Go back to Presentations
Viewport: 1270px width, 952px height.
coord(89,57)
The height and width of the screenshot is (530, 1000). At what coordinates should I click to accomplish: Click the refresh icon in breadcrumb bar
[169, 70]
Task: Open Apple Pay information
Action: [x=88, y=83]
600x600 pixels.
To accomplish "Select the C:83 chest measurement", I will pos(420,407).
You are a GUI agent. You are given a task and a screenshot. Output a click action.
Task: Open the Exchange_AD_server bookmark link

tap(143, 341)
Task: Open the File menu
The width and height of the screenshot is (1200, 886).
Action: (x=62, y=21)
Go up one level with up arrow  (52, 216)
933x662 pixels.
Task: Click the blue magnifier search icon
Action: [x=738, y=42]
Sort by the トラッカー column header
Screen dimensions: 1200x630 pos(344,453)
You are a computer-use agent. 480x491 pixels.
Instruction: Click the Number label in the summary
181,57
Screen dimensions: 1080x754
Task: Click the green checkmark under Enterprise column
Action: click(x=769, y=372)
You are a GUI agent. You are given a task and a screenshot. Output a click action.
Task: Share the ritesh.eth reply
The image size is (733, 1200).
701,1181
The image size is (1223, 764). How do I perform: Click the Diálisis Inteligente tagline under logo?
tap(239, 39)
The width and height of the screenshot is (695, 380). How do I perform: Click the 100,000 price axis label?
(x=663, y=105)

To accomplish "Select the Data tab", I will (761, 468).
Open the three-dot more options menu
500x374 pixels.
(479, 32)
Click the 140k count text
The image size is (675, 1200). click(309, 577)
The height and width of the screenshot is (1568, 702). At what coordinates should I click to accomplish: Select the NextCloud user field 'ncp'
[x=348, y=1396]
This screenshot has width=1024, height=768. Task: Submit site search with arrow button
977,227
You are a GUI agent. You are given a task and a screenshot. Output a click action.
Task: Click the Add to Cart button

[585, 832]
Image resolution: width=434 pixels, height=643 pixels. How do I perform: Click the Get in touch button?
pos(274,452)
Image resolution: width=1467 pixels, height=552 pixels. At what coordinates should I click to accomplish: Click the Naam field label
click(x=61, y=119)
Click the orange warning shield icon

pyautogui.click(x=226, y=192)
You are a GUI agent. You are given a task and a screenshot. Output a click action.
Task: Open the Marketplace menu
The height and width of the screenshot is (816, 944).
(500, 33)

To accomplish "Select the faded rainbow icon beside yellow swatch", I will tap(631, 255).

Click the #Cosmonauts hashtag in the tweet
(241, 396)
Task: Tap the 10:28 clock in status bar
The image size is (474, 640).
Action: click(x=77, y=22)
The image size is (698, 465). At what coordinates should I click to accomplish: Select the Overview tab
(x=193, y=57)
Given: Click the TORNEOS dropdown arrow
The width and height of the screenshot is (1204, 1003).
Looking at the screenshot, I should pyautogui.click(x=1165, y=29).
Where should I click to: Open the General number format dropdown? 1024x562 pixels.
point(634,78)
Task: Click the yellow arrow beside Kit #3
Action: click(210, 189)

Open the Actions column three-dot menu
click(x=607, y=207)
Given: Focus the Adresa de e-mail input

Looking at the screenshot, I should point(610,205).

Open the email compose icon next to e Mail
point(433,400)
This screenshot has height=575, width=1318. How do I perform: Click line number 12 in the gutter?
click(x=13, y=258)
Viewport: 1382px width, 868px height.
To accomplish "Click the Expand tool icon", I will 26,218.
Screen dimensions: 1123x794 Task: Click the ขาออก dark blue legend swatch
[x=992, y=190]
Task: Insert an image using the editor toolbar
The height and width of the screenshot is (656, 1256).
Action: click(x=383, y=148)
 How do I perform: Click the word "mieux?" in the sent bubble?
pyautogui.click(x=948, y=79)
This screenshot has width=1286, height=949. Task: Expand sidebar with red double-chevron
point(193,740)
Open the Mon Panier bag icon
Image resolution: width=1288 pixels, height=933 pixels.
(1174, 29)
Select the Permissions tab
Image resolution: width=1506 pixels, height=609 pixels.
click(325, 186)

> [Task goal]: Quote the data above from the line containing "Click the #Cosmonauts hashtag in the tweet" to the line containing "Given: Click the TORNEOS dropdown arrow", inclusive, and stop.

> [Response box]:
Click the #Cosmonauts hashtag in the tweet
(241, 396)
Task: Tap the 10:28 clock in status bar
The image size is (474, 640).
Action: click(x=77, y=22)
The image size is (698, 465). At what coordinates should I click to accomplish: Select the Overview tab
(x=193, y=57)
Given: Click the TORNEOS dropdown arrow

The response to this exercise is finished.